The Polecat's main source of food consists of mouse-like rodents, followed by amphibians and birds. In large river floodlands, water vole are commonly preyed upon. In winter, amphibians become an important food item. However, because amphibians have little calorific value, the polecat never grows fat on them, no matter how many it consumes. Bird species preyed upon by the European polecat include chickens, pigeons, quails, grey partridges, grouses and various small birds. Some species preyed upon by the polecat only rarely include European hedgehogs, grass snakes and insects. In the British Isles, it commonly kills brown rats and European rabbits, and is capable of killing larger prey such as geese and hares.

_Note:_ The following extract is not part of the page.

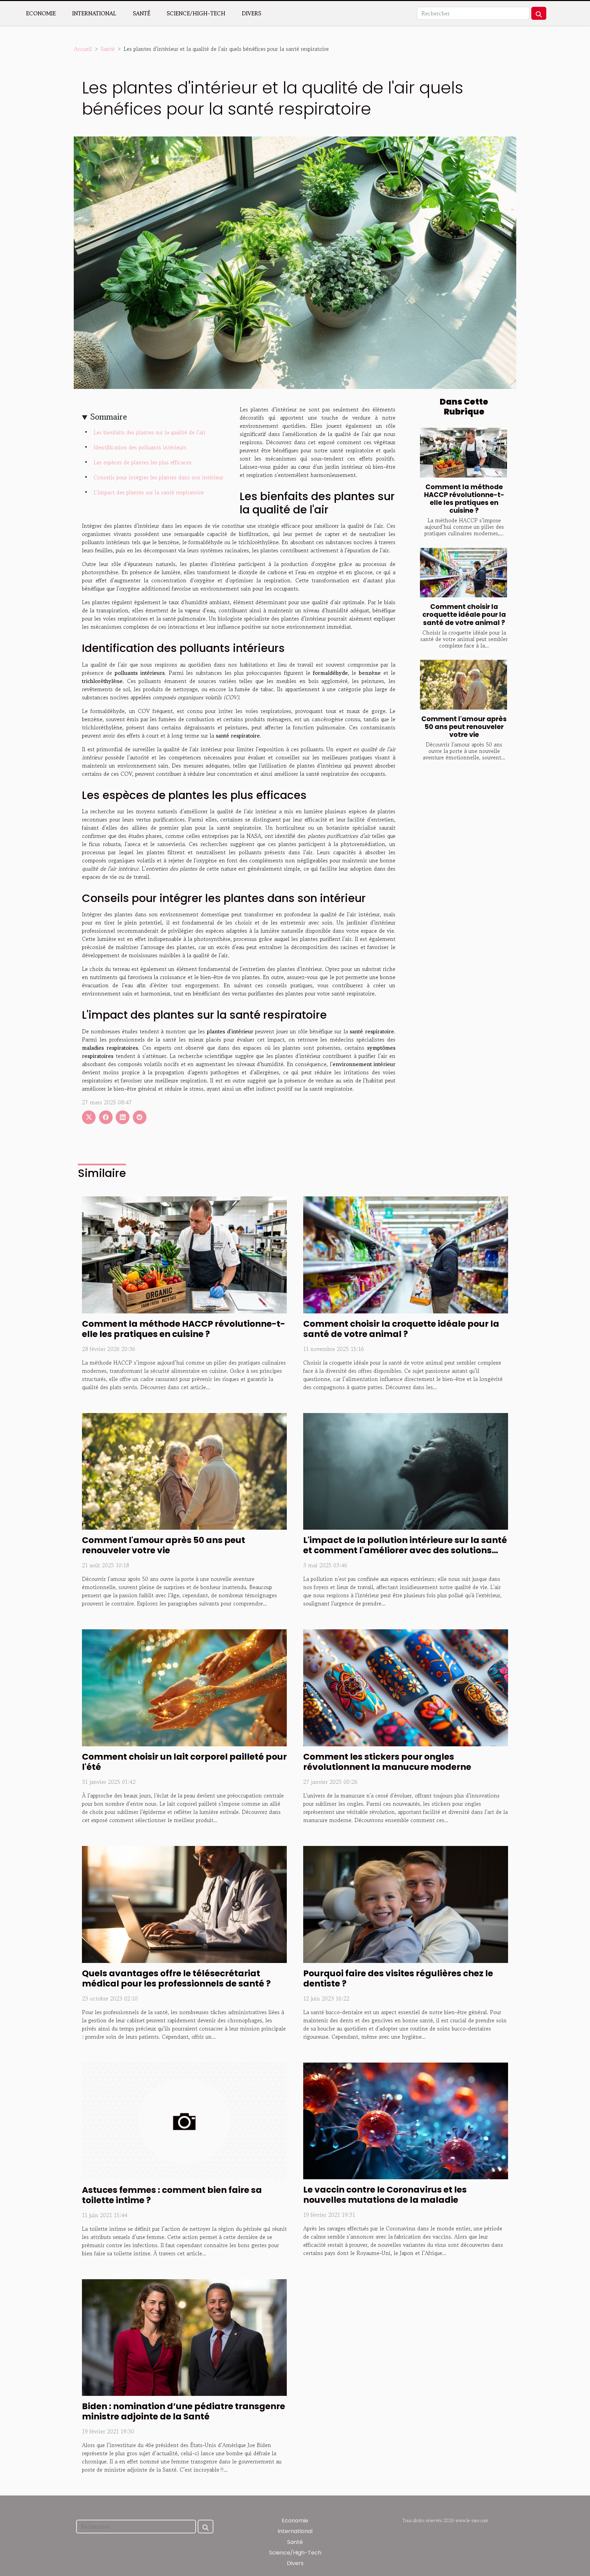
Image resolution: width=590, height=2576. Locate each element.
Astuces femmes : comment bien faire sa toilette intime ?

One polecat was reported to frequently wait at a riverbank and catch eels, which it took back to its burrow. The polecat feeds on eels mostly during lengthy frosts when eels, unable to breathe air at regular intervals because of the ice, congregate at breathing holes. Unlike the stoat and weasel, the polecat readily eats carrion. The Polecat hunts its prey by stalking it and seizing it with the canine teeth, killing the animal with a bite to the neck. This killing method is instinctive, but perfected with practice. The polecat sometimes caches its food, particularly during seasonal gluts of frogs and toads. Sometimes, the polecat does not kill these, but bites them at the base of the skull, thus paralyzing them and keeping them fresh for later consumption. During the winter period, when live prey is scarce, the European polecat may raid beehives and feed on the honey.